### Passage given

Indeed we spent some time in Edinburgh looking at it :-) that was too long ago 
:-(

The problem i see with the original debugger inherited from Squeak, in the 
Pharo context, is that it is very sensitive to a lot of the core code in the 
image. What this means is that the accelerated changes in Pharo code base had 
unintended side effects on original debugger machinery as it diverged from its 
ancestry. It goes all the way back to pushing Eliot's closure implementation in 
1.0 which we were desperate and excited for. 

Since we relied on taking core compiler/closure/debugger code from Squeak it 
became more and
more important to track the difference between squeak and Pharo. Anyone who has 
tried looking at the diffs will know how hard that is.  I forget which class it 
was but we found this obscure bug in one of the collection classes IIRC that 
threw one tiny but annoying aspect of debugger highlighting off. I only found 
that by single stepping both images through known code snippets with this 
debugger 'oscilloscope' I had hacked up for the purpose. What that experience 
showed was it was really involved how the instruction machinery hangs together. 
As squeak trunk is where most fixes get pushed in this area it requires huge 
resources and diligence to track every change to see if Pharo needs it. For 
ages Stef would post every interesting looking trunk change to the pharo bug 
tracker but there were not many folks looking at them all. And also it is not 
nice work. We didn't have the tools or modularity to cherry pick changes in 
this area. 

So the new debugger model in Glamorous showed an interesting direction to go in 
and this comment from Marcus is also interesting on seemingly building a new 
debugger architecture which we have discussed before.  I was trying to do was 
to figure out a way you could regression test the debugger by recording and 
replaying examples of it's operation and checking each release it hadn't been 
broken unexpectedly. I think there is still mileage in that area if it has not 
been done already.

######
### Provided material

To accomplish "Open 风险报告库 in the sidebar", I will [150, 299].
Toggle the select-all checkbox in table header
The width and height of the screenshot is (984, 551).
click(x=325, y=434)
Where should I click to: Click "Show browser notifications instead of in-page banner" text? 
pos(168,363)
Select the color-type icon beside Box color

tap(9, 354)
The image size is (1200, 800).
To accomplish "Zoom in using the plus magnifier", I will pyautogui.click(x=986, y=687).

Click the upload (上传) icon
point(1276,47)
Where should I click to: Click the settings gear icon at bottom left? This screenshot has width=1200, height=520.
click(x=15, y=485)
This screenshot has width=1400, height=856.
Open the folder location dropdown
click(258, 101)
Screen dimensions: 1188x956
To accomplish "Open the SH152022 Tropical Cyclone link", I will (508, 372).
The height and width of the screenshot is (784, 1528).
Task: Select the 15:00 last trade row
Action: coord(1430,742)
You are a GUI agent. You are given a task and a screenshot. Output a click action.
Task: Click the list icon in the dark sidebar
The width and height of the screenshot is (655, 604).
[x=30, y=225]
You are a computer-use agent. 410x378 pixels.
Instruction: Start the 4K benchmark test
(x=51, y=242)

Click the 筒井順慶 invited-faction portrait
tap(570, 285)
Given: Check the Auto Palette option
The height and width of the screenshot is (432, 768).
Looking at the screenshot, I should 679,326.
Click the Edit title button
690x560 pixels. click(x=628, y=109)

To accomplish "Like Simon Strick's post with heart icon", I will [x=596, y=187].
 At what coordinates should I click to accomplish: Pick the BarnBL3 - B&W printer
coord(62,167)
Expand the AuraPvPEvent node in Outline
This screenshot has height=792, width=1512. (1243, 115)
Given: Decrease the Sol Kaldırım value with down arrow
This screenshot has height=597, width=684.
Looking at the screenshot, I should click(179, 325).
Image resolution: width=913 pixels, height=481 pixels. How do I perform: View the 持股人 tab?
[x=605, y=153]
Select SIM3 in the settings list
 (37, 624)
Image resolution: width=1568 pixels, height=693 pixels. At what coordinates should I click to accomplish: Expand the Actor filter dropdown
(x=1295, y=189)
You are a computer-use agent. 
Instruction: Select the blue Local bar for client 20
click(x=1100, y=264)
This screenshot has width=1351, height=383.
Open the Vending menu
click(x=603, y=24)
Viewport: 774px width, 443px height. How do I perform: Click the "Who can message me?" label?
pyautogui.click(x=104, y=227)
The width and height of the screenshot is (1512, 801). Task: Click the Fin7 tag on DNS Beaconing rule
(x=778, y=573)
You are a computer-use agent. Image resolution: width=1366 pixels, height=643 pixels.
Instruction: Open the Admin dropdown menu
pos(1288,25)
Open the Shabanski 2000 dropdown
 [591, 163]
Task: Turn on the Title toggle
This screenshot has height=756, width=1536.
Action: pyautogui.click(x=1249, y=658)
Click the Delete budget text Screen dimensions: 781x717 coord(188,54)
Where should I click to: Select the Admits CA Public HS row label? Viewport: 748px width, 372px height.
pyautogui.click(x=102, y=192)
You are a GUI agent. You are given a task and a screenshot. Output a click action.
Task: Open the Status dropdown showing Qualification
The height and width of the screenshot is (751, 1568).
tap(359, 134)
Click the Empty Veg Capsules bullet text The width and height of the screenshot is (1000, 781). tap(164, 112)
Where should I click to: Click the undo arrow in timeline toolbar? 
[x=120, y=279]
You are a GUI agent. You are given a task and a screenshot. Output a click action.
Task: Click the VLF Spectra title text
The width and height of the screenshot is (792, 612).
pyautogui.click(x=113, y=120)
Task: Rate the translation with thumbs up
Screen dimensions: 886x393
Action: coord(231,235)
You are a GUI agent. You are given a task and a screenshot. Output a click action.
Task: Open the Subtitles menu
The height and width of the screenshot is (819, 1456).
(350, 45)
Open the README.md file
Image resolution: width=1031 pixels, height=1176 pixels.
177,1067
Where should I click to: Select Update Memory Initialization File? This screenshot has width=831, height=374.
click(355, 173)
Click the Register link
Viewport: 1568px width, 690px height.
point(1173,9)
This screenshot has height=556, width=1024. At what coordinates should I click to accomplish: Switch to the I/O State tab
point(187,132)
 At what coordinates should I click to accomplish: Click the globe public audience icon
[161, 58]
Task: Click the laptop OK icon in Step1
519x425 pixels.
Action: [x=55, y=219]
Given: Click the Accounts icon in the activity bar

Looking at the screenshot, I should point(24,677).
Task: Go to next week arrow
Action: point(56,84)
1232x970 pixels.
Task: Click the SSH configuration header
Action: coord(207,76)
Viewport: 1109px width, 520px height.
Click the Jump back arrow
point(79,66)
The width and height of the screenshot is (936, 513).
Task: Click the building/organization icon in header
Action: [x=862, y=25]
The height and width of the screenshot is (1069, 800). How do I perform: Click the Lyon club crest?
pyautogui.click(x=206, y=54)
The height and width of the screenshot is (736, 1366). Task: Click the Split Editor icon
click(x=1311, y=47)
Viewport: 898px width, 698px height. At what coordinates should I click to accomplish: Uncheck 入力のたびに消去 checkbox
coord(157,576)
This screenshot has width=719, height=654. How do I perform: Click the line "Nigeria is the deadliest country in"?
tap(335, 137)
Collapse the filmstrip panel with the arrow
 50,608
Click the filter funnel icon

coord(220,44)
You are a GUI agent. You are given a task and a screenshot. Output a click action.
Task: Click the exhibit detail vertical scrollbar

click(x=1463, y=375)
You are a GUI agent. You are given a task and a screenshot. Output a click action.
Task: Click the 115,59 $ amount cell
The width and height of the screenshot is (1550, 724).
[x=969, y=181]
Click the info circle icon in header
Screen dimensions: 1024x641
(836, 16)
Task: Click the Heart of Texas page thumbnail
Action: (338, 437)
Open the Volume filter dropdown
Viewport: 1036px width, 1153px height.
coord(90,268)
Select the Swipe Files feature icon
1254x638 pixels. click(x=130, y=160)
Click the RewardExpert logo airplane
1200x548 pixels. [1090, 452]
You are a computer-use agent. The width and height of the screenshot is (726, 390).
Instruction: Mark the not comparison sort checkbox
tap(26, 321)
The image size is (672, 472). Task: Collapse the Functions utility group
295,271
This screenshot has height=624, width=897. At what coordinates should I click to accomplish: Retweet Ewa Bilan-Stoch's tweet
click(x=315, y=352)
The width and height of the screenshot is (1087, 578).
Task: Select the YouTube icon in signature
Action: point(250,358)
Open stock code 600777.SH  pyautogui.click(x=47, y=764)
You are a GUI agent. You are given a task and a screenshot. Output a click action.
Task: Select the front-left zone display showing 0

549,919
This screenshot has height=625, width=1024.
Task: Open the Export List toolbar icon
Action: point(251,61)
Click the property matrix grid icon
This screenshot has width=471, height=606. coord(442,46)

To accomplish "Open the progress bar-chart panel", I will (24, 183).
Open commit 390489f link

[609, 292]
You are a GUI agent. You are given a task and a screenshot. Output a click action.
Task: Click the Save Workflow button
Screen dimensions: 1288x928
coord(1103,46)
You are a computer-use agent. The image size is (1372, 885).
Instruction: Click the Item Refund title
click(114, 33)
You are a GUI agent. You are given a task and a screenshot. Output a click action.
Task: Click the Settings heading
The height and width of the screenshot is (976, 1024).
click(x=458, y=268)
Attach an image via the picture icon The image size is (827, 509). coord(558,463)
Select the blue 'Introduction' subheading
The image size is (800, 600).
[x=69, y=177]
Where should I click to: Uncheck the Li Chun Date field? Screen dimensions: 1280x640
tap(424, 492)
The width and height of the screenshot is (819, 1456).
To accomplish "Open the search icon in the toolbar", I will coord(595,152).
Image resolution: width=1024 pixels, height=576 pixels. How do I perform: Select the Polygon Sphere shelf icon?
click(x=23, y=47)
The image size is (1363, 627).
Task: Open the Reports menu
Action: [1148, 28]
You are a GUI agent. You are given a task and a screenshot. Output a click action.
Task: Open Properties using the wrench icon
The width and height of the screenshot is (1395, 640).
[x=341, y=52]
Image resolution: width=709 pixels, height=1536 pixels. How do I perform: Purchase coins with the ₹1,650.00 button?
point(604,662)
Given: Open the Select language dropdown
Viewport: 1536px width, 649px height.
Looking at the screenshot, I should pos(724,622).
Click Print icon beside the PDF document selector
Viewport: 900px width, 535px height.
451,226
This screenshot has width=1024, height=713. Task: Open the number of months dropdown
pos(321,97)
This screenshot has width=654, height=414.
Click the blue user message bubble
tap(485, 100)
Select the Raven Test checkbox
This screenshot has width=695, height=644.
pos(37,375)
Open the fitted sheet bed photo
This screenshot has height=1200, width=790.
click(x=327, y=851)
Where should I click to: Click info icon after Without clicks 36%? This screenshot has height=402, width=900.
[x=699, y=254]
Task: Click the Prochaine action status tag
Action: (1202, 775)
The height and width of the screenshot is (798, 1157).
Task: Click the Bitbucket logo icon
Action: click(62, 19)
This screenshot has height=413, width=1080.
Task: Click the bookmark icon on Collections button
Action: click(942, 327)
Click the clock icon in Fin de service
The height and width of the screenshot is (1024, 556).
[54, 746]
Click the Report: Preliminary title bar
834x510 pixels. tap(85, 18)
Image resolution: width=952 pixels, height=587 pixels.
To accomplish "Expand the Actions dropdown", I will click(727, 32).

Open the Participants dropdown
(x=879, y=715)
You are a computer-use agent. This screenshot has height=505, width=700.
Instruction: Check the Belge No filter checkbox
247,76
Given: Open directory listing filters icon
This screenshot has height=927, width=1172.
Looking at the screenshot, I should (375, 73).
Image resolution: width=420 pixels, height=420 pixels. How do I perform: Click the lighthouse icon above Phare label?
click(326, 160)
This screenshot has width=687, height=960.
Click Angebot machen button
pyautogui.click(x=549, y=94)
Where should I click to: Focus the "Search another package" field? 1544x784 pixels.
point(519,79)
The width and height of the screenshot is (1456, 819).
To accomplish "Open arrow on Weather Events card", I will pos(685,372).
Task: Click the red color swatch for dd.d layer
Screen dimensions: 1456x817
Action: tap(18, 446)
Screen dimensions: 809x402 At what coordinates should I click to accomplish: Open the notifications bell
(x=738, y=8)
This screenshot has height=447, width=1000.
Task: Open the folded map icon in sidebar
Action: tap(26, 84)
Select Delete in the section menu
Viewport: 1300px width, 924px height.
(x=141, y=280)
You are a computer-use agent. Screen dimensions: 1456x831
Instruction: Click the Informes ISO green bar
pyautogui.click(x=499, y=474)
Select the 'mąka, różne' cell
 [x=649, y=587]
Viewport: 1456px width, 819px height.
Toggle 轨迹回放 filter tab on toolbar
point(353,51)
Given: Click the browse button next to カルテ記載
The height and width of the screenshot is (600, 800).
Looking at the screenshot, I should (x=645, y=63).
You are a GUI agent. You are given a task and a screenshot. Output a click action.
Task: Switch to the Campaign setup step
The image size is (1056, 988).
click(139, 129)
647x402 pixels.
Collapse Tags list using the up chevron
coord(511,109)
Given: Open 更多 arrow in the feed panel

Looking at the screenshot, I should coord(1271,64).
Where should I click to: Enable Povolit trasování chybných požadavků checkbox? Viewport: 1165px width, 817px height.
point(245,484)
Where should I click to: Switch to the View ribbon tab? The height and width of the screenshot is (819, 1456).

######

Request »
Please pick up the message above about the Pharo debugger at the point where it stops and keep writing.

Final result »
Also, historically, I am not convinced it was ever properly working in the 
sapphire build or even in 3.9. The bugs and effects were so subtle that you 
just got used to working around them. I.e. I have 20 mins to do some coding do 
I add a bit more to my cool seaside app or do I struggle with fixing the 
debugger? Last I looked at squeak trunk it was looking pretty good. But the 
code base is hard to track. 

What I was last thinking about in this area was trying to live 'trace' in some 
way all the code required by the debugger into a filed out and renamed set of 
classes like :SqDebugger SqArray SqCompiler SqInstructionStream and so on and 
then load them into Pharo. The idea being you would have an identical 
implementation that you would use to operate on all the Pharo code but entirely 
independent from it and maintained in squeak trunk. It is an unrealistic idea 
but the example i was thinking about from the electronic world is using one 
oscilloscope to test or observe the internals of another.  You could do that 
image to image over the network of course but I am not sure if you just vary 
the complexity in a different direction. 

Anyway just my 2p, I care a lot I about the tooling and look forward to seeing 
what comes out! 

Cheers,
Mike 

(a bit absent, but still enjoying the progress)

On 13 Dec 2012, at 09:40, Igor Stasenko <siguc...@gmail.com> wrote:

> On 13 December 2012 10:30, Stéphane Ducasse <stephane.duca...@inria.fr> wrote:
>> Now adrian I imagine that you saw that people worked on this bug and this is 
>> a rather complex one.
>> So I would suggest to you to avoid to draw conclusions too fast.
>> 
> yes, if i remember, we tried to approach it at least once..
> but unfortunately it requires a lot deeper knowledge about bytecode
> and (de)optimizations to fix highlight.
> 
>> Stef
>> 
>> On Dec 12, 2012, at 11:28 PM, adrians wrote:
>> 
>>> 
>>> Well, it just seems that I'm whining here instead of contributing, but if
>>> the debugger is indeed a very (if not the most) useful tool which is used in
>>> pretty much every bit of fix-up work, fixing it if it is broken would have
>>> to come before all else, no? Otherwise, any work that needs to be done until
>>> it is looked at is just compounded.
>>> 
>>> Maybe it would make sense to correct (in the current code) to a small degree
>>> just one of the things that is currently broken. No frills, but just getting
>>> a more accurate indication of where the PC is - at least have it on the
>>> correct line of code if it can't be pinpointed more accurately without too
>>> much hassle. I'm curious what derails the location highlighting as half of
>>> the time it is close, if not correct. Is it blocks that give it a hard time?
>>> It wouldn't be too bad if other things were going to take a while if you
>>> could at least keep track of where you were.
>>> 
>>> If the idea is to wait until a whole big refactoring can be done on this, I
>>> fear a fully debugger might be another year away.
>>> 
>>> -- Adrian
>>> 
>>> 
>>> 
>>> --
>>> View this message in context: 
>>> http://forum.world.st/Helping-the-noobs-help-out-i-e-fixing-the-debugger-tp4658666p4659105.html
>>> Sent from the Pharo Smalltalk mailing list archive at Nabble.com.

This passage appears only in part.